The coefficients were obtained from least-squares fitting against 23,455 experimental logP values from the PHYSPROP database. Only compounds with a molecular weight between 200 and 600 Da and with experimental logP values between -2.6 and 8.1 were included in the fitting process to limit the contribution of outliers and molecules with limited drug-like properties.

A plot of the calculated versus the experimental logP values is given in Figure 4 and Figure 5. Residual standard error is 1.17 on 23,415 degrees of freedom.

Figure 4

Figure 4. Scatter plot of the entire set of experimental logP values versus calculated logP. Only compounds with a molecular weight between 200 and 600 Da were used in this scatter plot.

Figure 5

Figure 5. Comparison of the distribution of the experimental and calculated logP values for the entire set of 24,701 compounds. The means of the experimental and calculated distributions are 2.75 and 2.79, respectively, while the corresponding standard deviations are respectively 2.69 and 2.04.

LogS

The implementation of the logS prediction in Filter-it™ is based on a simple fragment-based method. For this, the logS is calculated from:

\[logS = 0.898 + 0.104 \sqrt{MOLWT} + w_i c_i\]

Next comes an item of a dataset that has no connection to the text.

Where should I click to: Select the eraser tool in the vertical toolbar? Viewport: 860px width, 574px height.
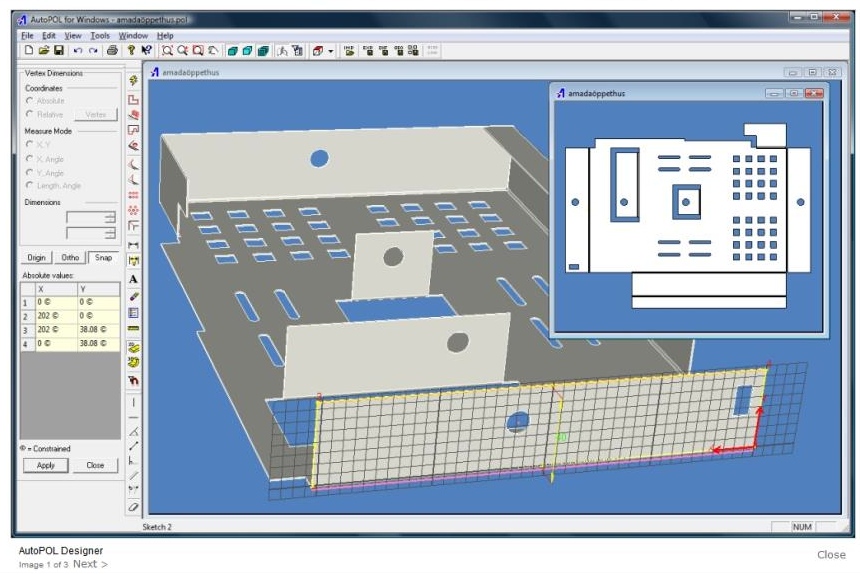tap(134, 508)
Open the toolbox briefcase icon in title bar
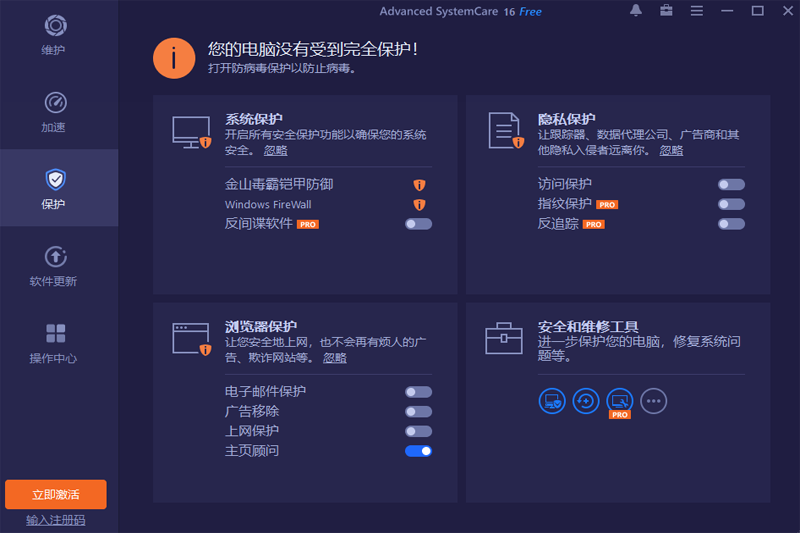 (x=666, y=11)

with \(w_i\) and \(c_i\) being the respective weights and counts for fragment i, and MOLWT the molecular weight of the compound. A list of the defined fragments with corresponding weights is provided below:

 i   Property                   w(i)
--   -----------------------   ------
 0   Count of [NH0;X3;v3]      +0.715
 1   Count of [NH2;X3;v3]      +0.411
 2   Count of [nH0;X3]         +0.825
 3   Count of [OH0;X2;v2]      +0.315
 4   Count of [OH0;X1;v2]      +0.148
 5   Count of [OH1;X2;v2]      +0.630
 6   Count of [CH2;!R]         -0.356
 7   Count of [CH3;!R]         -0.339
 8   Count of [CH0;R]          -0.219
 9   Count of [CH2;R]          -0.231
10   Count of [ch0]            -0.376
11   Count of [ch1]            -0.224
12   Count of F                -0.217
13   Count of Cl               +0.497
14   Count of Br               -0.580
15   Count of I                -0.515

A plot of the calculated versus the experimental logS values is given in Figure 6:

Figure 6

Figure 6. Scatter plot of the experimental versus calculated logS values.

TPSA

The topological polar surface area implementation in Filter-it™ is based on the work of Peter Ertl and coworkers [1].

Ligand efficiency

The ligand efficiency in this version of Filter-it™ is a proprietary version calculated using a fragment-based approach, in which the coefficients were obtained by fitting against 857 experimentally determined binding free energies from the Binding MOAD database and the calculated ligand efficiencies thereof.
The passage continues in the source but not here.